Author: Tracey E. Diamond

Transgender Discrimination and the Equal Opportunity Workplace

A version of this article was originally published in the February 2015 issue of The HR Specialist. It is reprinted here with permission. An amended version of this article was published in Business Management Daily.

Although most companies have workplace policies prohibiting discrimination and harassment based on an employee’s sex, race, religion and other characteristics, many companies have not yet added gender identity to the list of protected categories. This lack of protection has real consequences for transgender individuals. As many as 43 percent of gay employees report having experienced some form of discrimination at work. That number rises to more than 80 percent for transgender employees.

To date, there is no federal law that prohibits employers from discriminating against transgender individuals as a protected category. State and local laws have filled in this gap to a certain extent — 18 states and the District of Columbia expressly ban discrimination based on gender identity, as do multiple cities and counties across the country. In July 2014, President Obama signed an Executive Order prohibiting discrimination against gay and transgender workers in the federal government and its contracting agencies. The Equal Employment Opportunity Commission also has made the protection of transgender individuals a priority. In 2012, it ruled that discriminating against transgender employees constitutes sex discrimination in violation of Title VII, and, in September 2014, it filed separate suits against two employers for allegedly terminating transgender employees because of their sex.

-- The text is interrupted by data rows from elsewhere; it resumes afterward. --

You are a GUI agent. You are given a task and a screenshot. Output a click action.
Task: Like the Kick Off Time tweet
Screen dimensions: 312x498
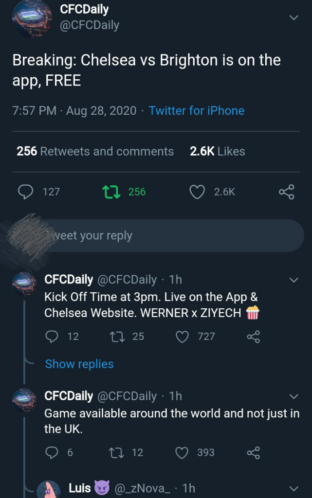pos(182,337)
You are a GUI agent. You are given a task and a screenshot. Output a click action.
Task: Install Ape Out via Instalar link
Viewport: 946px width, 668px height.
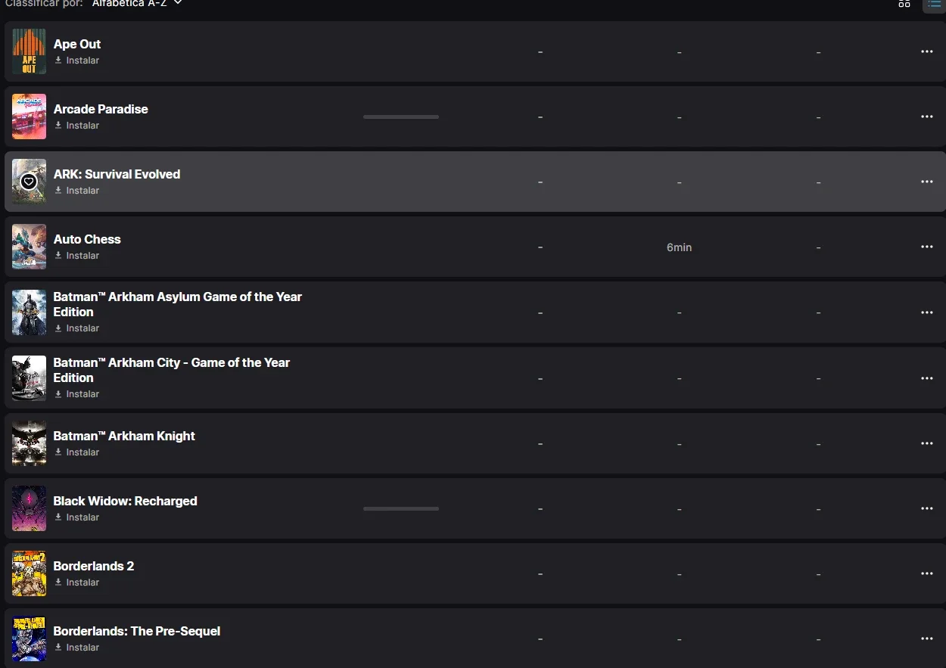tap(76, 61)
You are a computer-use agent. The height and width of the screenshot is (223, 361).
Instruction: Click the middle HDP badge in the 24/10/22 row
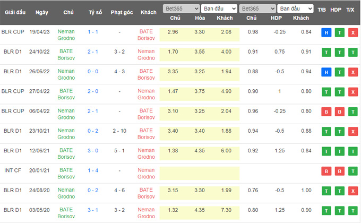[338, 52]
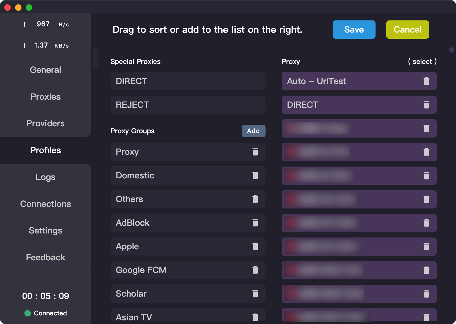Delete the Proxy group with trash icon
The height and width of the screenshot is (324, 456).
[255, 152]
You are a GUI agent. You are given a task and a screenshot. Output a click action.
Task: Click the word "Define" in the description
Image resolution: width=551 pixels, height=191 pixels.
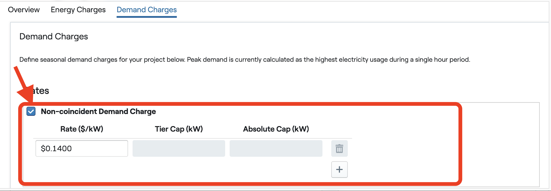point(29,60)
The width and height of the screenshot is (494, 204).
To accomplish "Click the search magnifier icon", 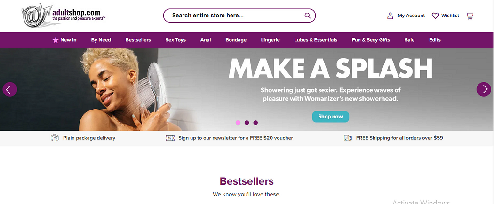I will [x=308, y=16].
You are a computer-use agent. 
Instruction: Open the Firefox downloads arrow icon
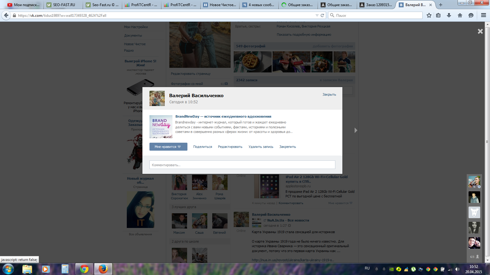[449, 15]
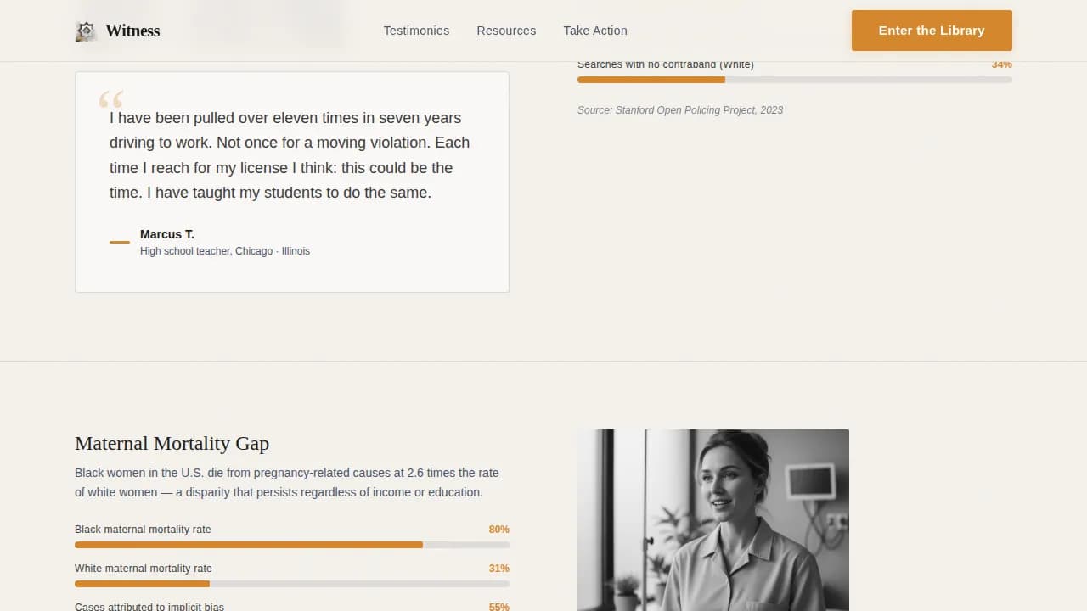The height and width of the screenshot is (611, 1087).
Task: Select the Illinois label in the testimonial
Action: click(x=296, y=251)
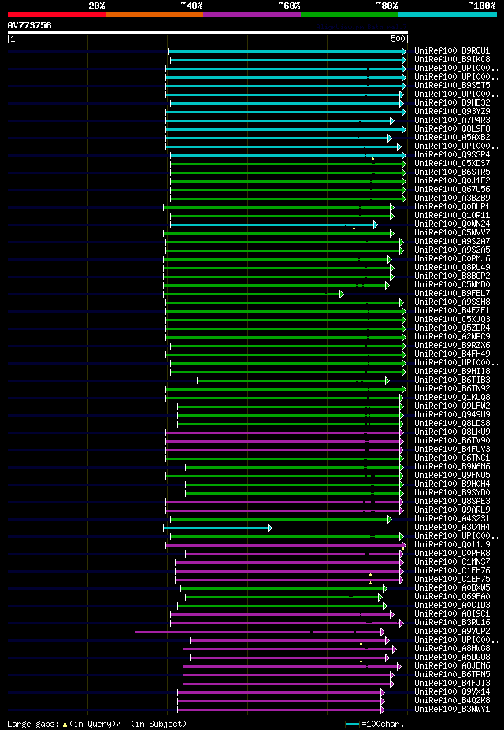The height and width of the screenshot is (730, 504).
Task: Select the yellow gap marker below Q0WN24 bar
Action: click(354, 228)
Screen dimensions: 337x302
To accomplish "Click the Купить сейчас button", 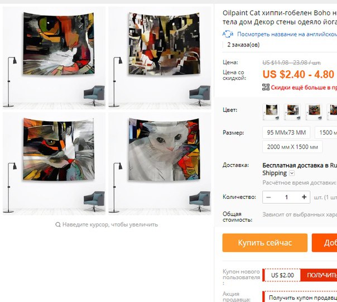I will pyautogui.click(x=265, y=243).
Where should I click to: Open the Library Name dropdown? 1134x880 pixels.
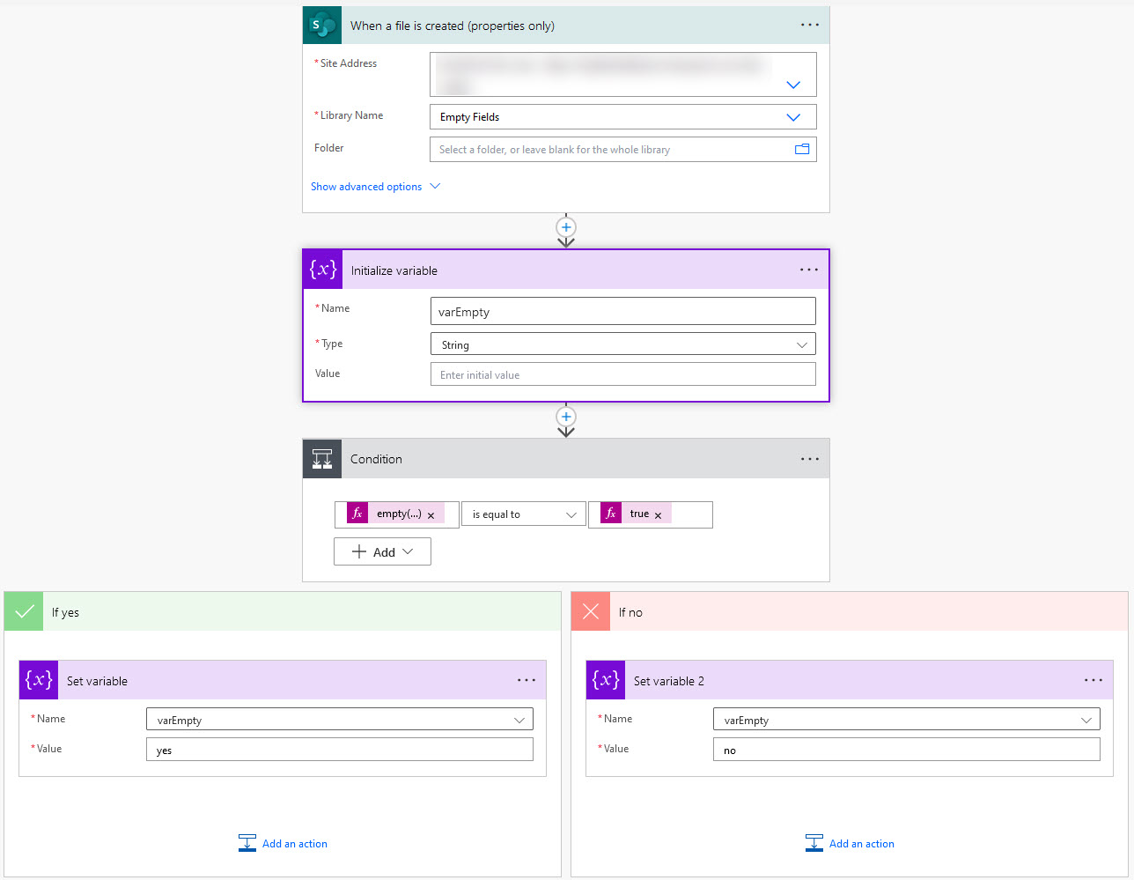(792, 116)

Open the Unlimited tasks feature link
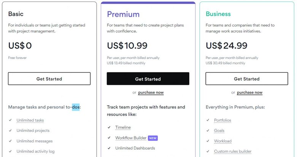pyautogui.click(x=30, y=120)
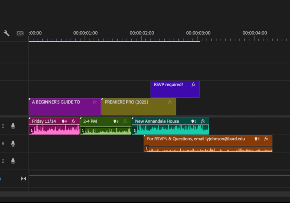
Task: Click the yellow work area bar
Action: point(114,41)
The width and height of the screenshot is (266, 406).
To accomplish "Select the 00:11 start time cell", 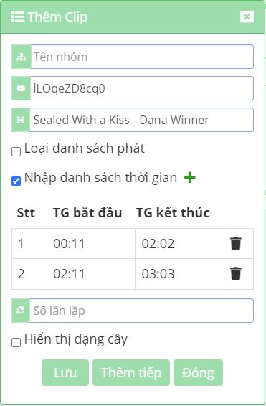I will point(91,244).
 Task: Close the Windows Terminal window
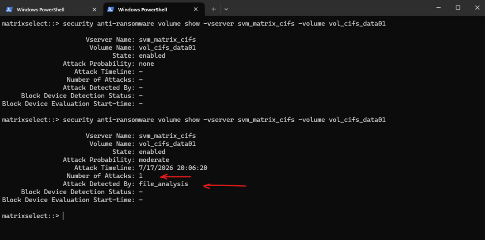[477, 8]
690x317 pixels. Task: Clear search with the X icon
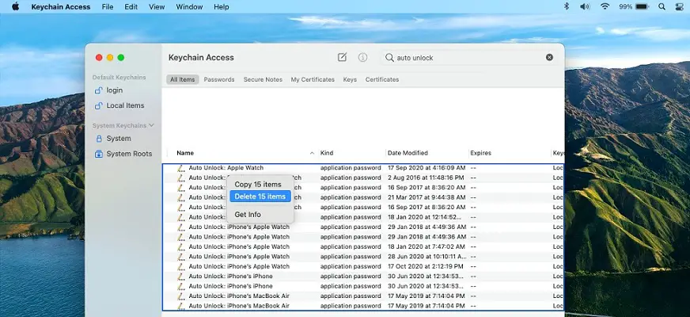(549, 57)
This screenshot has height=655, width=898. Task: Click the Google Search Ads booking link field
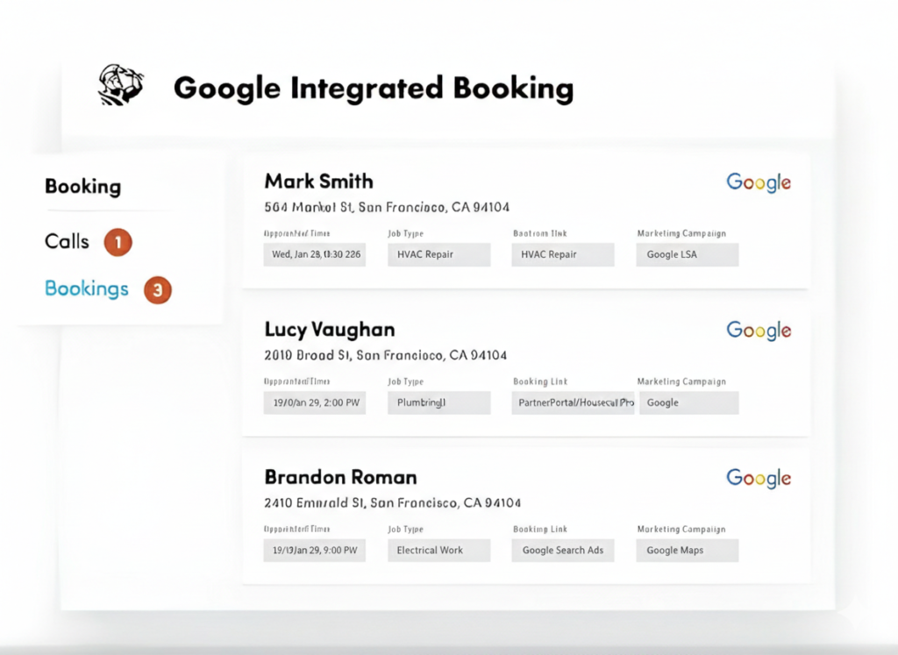pos(563,550)
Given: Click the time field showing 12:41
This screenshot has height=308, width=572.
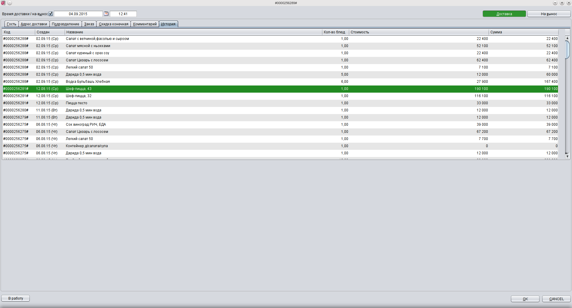Looking at the screenshot, I should (123, 14).
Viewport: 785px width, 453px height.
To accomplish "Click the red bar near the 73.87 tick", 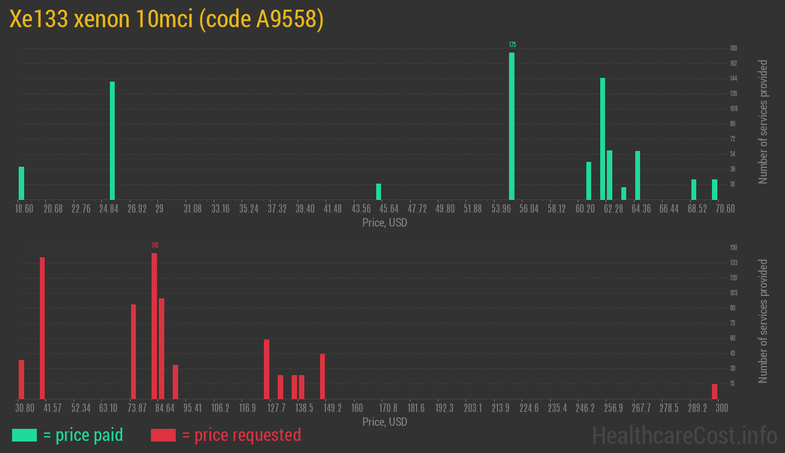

Title VII and Discrimination Against Transsexual Individuals

Title VII of the Civil Rights Act prohibits employers from discriminating against individuals “because of such individual’s . . . sex.” While transsexualism is not a protected category under this statute, some courts have extended Title VII’s protection against sex discrimination to protect transsexual individuals from impermissible sex stereotyping.

The theory that sex discrimination encompasses discrimination based on sex stereotyping originated with the U.S. Supreme Court in the 1989 case Price Waterhouse v. Hopkins, which did not involve a transgender individual. There, the Court found that Price Waterhouse discriminated against a female accountant who was not promoted because her demeanor did not match her employer’s idea of what a woman should look like. The company had told the employee that she would improve her chances of partnership if she would “walk more femininely, talk more femininely, dress more femininely, wear make-up, have her hair styled and wear jewelry.”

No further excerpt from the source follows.